(Target pointing data)
** start **
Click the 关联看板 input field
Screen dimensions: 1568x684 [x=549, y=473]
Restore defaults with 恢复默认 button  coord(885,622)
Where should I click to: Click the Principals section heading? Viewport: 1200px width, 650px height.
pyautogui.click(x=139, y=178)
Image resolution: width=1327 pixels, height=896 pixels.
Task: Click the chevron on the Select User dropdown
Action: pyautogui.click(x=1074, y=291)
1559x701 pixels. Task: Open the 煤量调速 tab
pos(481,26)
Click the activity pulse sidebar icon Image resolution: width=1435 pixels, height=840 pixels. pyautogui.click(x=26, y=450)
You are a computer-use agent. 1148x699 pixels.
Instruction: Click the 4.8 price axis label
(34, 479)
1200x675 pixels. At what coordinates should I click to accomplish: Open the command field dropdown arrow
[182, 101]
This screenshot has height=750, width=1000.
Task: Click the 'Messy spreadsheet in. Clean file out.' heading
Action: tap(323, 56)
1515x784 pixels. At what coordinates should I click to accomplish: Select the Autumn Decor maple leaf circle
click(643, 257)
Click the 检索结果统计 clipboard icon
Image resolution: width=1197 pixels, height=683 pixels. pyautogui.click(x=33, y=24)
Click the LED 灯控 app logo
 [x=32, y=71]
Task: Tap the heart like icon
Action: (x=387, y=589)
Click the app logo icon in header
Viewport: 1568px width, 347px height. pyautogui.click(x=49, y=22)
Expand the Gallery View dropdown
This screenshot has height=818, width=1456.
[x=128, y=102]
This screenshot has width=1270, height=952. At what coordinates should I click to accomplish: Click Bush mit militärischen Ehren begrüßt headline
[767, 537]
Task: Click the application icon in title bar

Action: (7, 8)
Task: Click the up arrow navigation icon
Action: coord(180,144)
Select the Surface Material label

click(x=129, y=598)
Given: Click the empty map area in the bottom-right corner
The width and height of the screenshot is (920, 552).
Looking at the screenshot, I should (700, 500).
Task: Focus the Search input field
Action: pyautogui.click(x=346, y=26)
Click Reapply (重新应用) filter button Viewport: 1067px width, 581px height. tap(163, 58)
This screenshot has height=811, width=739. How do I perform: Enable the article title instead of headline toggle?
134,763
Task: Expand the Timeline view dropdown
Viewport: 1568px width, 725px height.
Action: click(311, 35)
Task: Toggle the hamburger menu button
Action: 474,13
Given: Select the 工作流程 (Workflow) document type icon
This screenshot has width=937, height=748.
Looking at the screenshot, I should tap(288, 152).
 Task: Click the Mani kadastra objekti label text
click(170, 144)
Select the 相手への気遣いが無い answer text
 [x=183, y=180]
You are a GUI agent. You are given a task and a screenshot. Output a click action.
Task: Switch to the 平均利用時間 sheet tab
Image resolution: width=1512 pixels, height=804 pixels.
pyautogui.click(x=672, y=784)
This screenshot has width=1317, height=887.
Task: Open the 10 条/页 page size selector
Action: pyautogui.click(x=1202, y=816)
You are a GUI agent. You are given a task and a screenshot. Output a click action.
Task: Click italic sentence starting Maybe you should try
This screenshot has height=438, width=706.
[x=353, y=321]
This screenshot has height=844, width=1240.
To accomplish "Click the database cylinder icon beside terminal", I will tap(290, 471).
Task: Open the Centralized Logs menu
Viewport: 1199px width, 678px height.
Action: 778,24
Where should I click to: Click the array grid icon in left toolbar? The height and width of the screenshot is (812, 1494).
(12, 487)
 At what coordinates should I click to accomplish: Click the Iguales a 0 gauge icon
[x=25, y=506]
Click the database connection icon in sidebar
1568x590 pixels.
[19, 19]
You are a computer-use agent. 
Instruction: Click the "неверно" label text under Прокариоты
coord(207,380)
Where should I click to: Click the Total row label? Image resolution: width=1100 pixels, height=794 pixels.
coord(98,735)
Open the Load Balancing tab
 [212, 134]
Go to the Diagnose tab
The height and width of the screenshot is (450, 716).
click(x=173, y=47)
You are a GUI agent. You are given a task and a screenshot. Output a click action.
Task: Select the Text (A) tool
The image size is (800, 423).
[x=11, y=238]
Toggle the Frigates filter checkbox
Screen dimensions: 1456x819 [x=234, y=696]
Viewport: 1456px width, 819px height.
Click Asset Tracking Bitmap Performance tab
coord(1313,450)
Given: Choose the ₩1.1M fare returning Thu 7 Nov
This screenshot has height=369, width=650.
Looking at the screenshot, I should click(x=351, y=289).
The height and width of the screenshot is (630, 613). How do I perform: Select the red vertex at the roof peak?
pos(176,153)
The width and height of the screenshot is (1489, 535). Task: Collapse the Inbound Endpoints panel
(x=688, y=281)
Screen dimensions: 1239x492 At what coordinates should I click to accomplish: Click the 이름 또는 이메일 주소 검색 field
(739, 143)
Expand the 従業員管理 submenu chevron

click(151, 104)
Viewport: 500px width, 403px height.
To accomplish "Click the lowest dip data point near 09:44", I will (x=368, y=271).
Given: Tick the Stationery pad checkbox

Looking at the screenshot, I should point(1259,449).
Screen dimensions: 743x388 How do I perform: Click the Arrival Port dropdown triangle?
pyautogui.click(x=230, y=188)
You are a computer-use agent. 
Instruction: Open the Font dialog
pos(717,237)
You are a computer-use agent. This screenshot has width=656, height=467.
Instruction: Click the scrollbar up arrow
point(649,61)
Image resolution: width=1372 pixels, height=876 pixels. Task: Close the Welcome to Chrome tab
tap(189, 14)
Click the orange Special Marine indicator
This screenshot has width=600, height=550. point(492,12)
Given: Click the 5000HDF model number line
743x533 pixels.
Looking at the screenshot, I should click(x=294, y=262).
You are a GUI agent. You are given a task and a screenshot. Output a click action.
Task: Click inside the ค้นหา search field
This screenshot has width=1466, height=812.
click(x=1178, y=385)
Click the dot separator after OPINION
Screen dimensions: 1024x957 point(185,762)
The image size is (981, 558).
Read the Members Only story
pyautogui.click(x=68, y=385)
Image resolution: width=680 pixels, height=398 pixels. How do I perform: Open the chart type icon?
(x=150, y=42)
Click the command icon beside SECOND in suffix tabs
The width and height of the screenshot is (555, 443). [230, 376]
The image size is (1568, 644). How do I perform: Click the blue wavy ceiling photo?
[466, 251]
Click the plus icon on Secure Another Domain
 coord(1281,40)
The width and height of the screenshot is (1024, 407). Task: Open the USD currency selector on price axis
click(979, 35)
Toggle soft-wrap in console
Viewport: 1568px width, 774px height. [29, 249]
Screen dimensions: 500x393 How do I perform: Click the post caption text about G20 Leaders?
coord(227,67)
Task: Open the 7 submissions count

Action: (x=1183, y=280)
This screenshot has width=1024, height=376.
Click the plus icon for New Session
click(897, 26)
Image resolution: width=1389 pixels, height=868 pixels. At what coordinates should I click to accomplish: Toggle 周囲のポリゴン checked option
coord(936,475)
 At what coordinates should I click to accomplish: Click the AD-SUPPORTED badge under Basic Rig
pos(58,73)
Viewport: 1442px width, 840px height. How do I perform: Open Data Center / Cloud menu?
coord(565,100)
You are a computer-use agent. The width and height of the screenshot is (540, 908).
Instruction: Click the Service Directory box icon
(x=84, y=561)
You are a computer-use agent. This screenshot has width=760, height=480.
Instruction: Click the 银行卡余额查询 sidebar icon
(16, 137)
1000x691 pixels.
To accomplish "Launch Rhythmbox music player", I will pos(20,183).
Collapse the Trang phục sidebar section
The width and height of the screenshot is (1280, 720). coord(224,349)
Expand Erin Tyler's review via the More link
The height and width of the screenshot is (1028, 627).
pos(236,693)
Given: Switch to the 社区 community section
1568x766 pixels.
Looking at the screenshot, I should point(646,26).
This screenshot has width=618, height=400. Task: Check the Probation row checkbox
** end **
**Problem to solve**
Copy out the part of the listing that begins with the line containing "Where should I click to: Click the array" and ends with the line containing "pos(176,153)", including both of those lines.

**Answer below**
Where should I click to: Click the array grid icon in left toolbar? The height and width of the screenshot is (812, 1494).
(12, 487)
 At what coordinates should I click to accomplish: Click the Iguales a 0 gauge icon
[x=25, y=506]
Click the database connection icon in sidebar
1568x590 pixels.
[19, 19]
You are a computer-use agent. 
Instruction: Click the "неверно" label text under Прокариоты
coord(207,380)
Where should I click to: Click the Total row label? Image resolution: width=1100 pixels, height=794 pixels.
coord(98,735)
Open the Load Balancing tab
 [212, 134]
Go to the Diagnose tab
The height and width of the screenshot is (450, 716).
click(x=173, y=47)
You are a GUI agent. You are given a task and a screenshot. Output a click action.
Task: Select the Text (A) tool
The image size is (800, 423).
[x=11, y=238]
Toggle the Frigates filter checkbox
Screen dimensions: 1456x819 [x=234, y=696]
Viewport: 1456px width, 819px height.
Click Asset Tracking Bitmap Performance tab
coord(1313,450)
Given: Choose the ₩1.1M fare returning Thu 7 Nov
This screenshot has height=369, width=650.
Looking at the screenshot, I should click(x=351, y=289).
The height and width of the screenshot is (630, 613). How do I perform: Select the red vertex at the roof peak?
pos(176,153)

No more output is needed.